Melanie McDonagh Melanie McDonagh

The forced Caesarean case proves that light must be shone on social services and the courts

It’s no joke, having a Caesarean, and I’ve had two. So the news that Essex County Council social services obliged a pregnant, mentally ill Italian woman to have her baby in this fashion – normally, you talk the thing over with a consultant – was perhaps the scariest element of the case when I first read about it. I mean, unless there was a medical emergency, that would count as assault by most people’s reckoning. But after reading more it’s hard to know which bit of the story to be most outraged about: the forcible removal of a child from the woman whose bipolar disorder is now, apparently, under control and who desperately wants to keep her daughter, or the assumption by Essex social services that they cannot hand the baby over to the care of her father (the woman’s ex-husband) and grandparents who are, right now, looking after her two siblings. Or indeed, the very fact of taking a child away from a foreign national in the first place and putting it up for adoption to a British couple.
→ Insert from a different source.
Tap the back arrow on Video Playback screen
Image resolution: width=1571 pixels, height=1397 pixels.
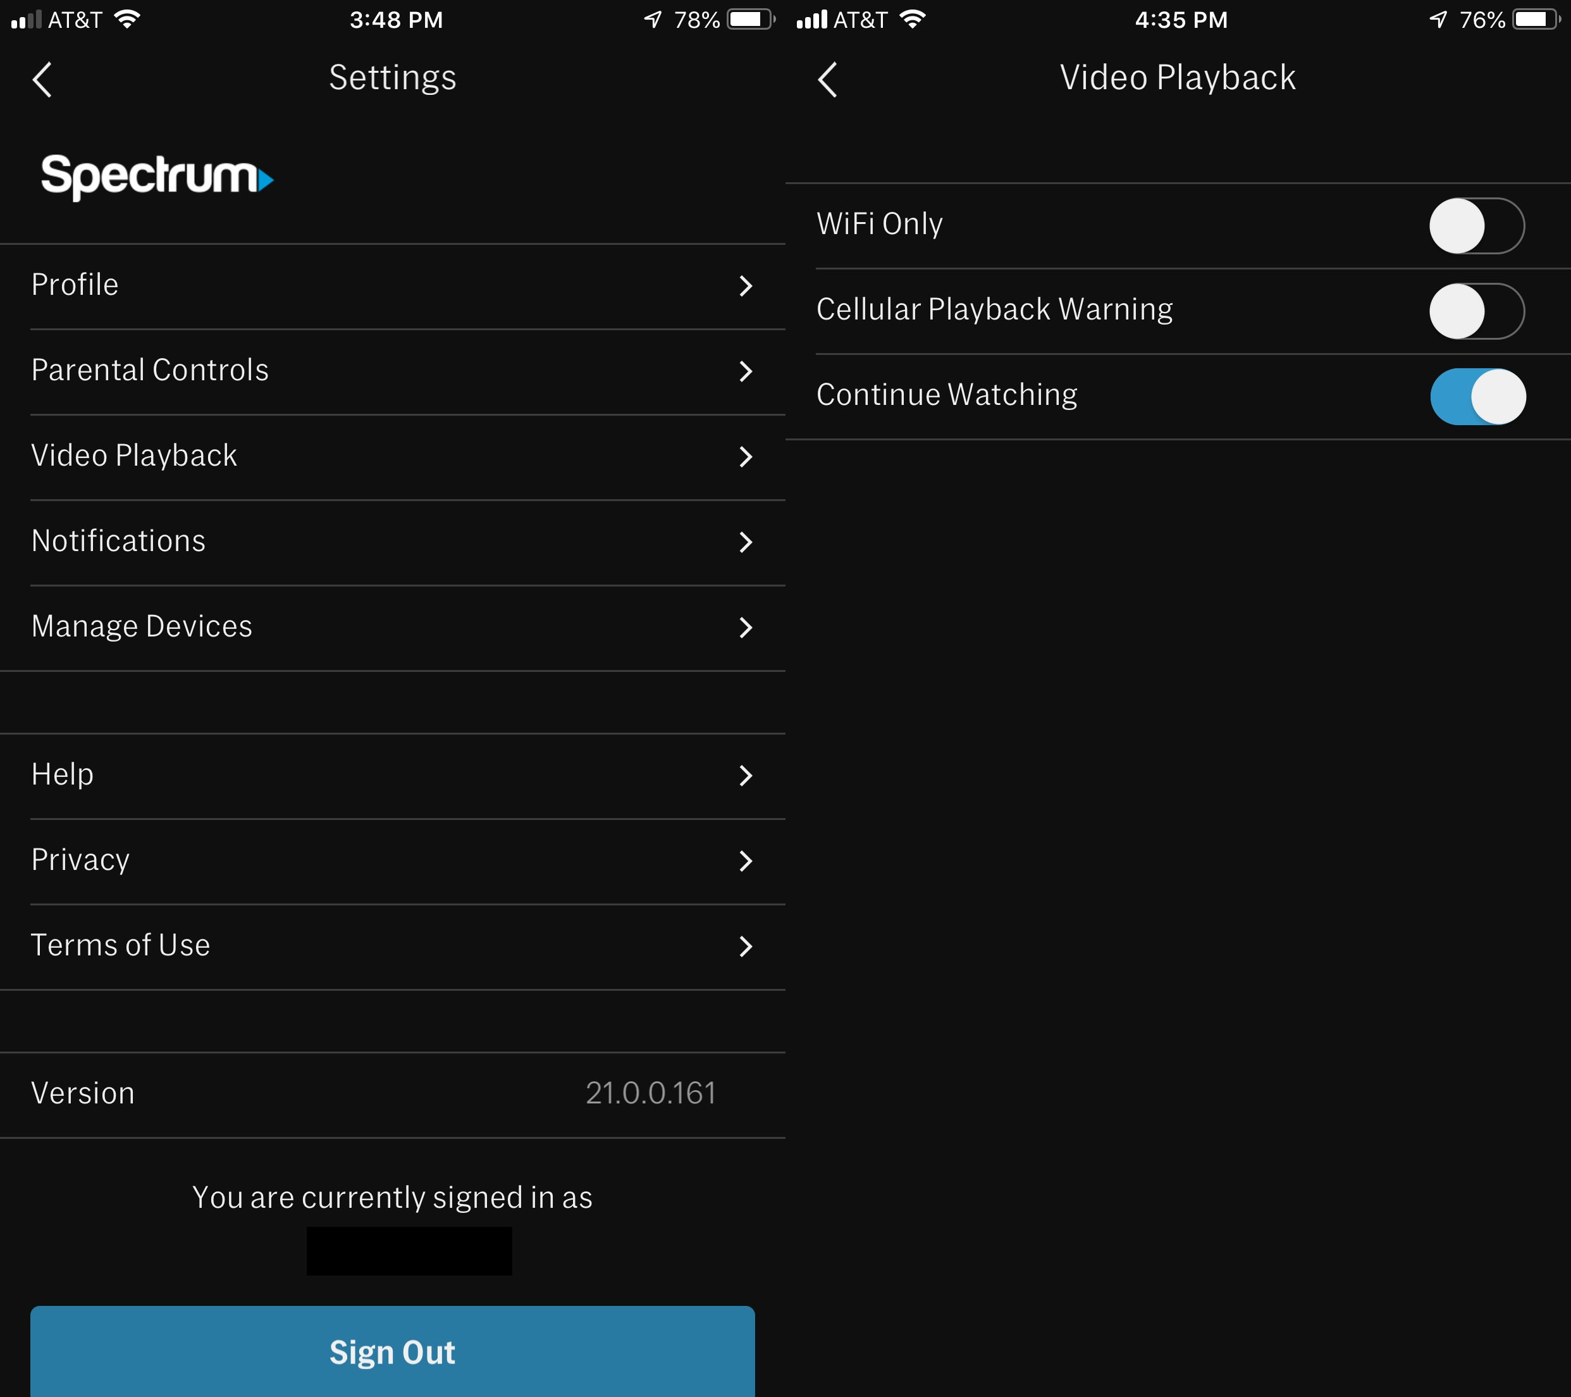pyautogui.click(x=828, y=78)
Essex social services department say that they had ‘exhausted all other options’ before taking this course, including liaising with the child’s extended family in Italy. Really? One of the umpteen things about this case I don’t believe is that they did any such thing. How’s their Italian, for one thing? Did they bring in the Italian ambassador to provide assistance in this case, and possibly language skills? Did anyone actually go to Italy to talk in person to the family? We don’t know, of course, but we should. As for the council’s contention that it had told Italian courts about the case – for the woman had always intended to return to Italy, so it’s a moot point why Italian courts aren’t deciding the matter – I’d rather like to know about that contact in full.
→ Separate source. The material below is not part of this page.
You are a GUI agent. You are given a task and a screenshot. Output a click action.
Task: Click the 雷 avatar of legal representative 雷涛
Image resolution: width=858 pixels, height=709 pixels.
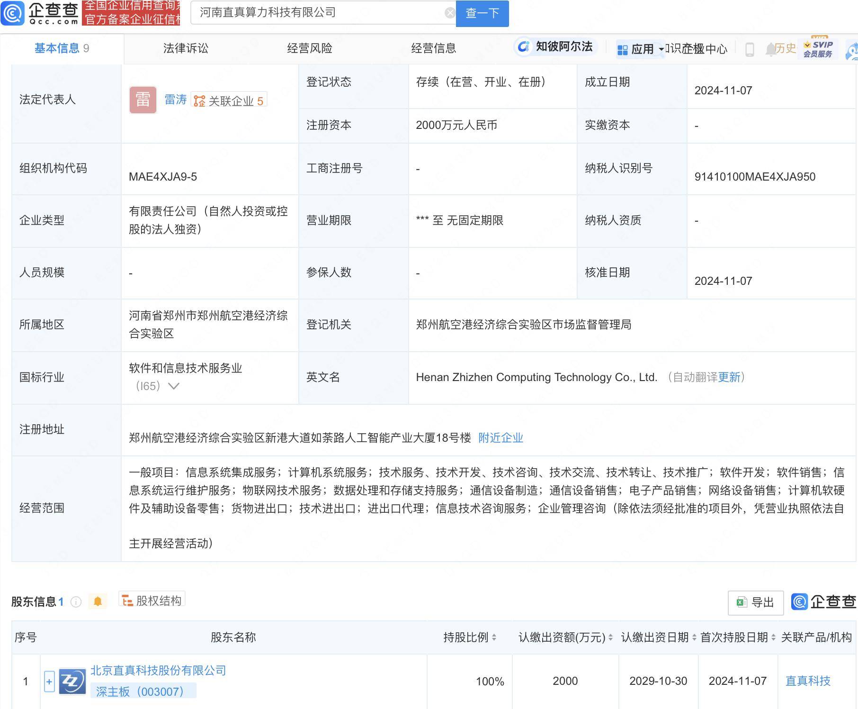(143, 100)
The story began when this unfortunate woman, who suffers from bipolar disorder, came to Stansted Airport to take a course. She was pregnant at the time; in August, she was sectioned after showing signs that her disorder was out of control, and a judge in the Court of Protection – yep, that secretive outfit that makes decisions for  people who don’t have the mental capacity to make decisions for themselves – ruled that she should undergo a Caesarean section. Social services sought to take the baby from the mother as soon as she was born; they were backed by county court judges. And when, in February, a Chelmsford county court heard the mother’s appeal  to have her baby back, Judge Roderick Newton ruled that the child should be placed for adoption instead, even though the mother was by then taking medication and had a job – she might, you see, stop taking her medication. As for uniting the baby with her father and grandparents this was ‘not a starter’. Er, why, exactly? Were the grandparents actually there, or the father? We hear a lot nowadays about fathers’ rights in terms of getting paternity time off work – Nick Clegg’s big thing; well, excluding a father from a decision about losing his child forever seems at odds with this trend.
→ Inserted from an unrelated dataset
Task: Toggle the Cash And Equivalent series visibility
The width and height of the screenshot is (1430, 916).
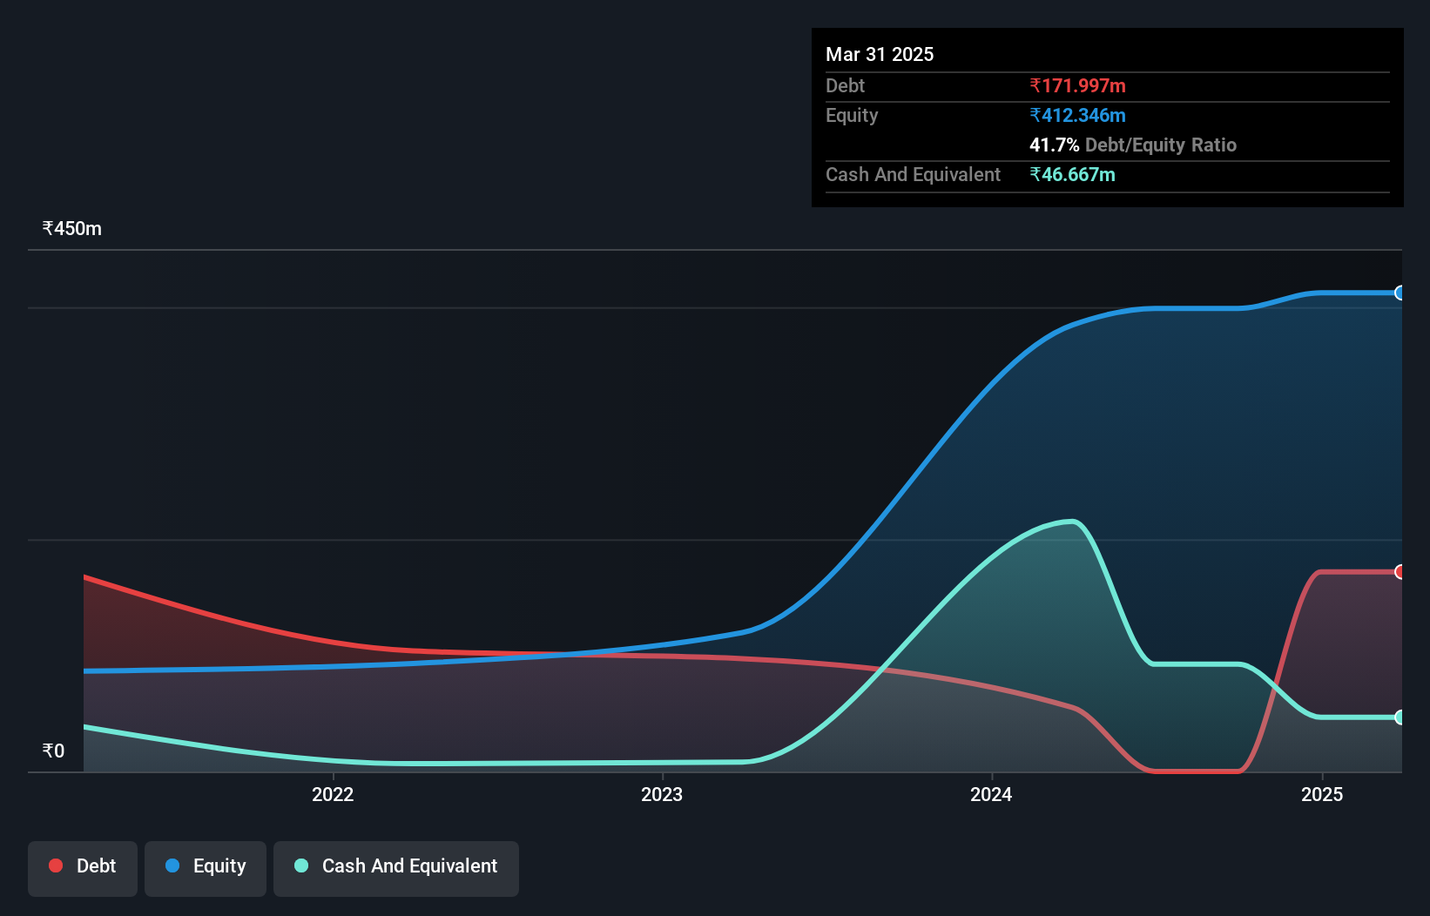Action: coord(395,867)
Now, thank God, a manifestly sane judge, Sir James Munby, President of the Family Division of the High Court, has said he wants to hear the case before the adoption goes any further. He at least seems to recognise the gravity of the situation. But as John Hemming, the LibDem MP who has championed the woman in all this, points out, many decisions taken by the family courts – actually, the Court of Protection is specifically to do with mental incapacity – are taken by the magistrates court and appealed in the county court. Not quite the high-level appeals system you need for a really grave case then.

Naturally, I do see that the interests of the child must take precedence over every other consideration. And mentally ill mothers can and do harm their children. But even if the decision were justified, and given what we know about our social services I’m not wholly confident on that one, I should like to know how it was arrived at and whether other options really were explored. What this appalling case – downright embarrassing, given it involves an Italian citizen – demonstrates is the wisdom of Sir James Munby’s views on these matters. He has said that family hearings should be held in public, that social workers should be named in court and that families should be able to speak out about their treatment. Yes! Yes! Yes! Open the system up to light and air.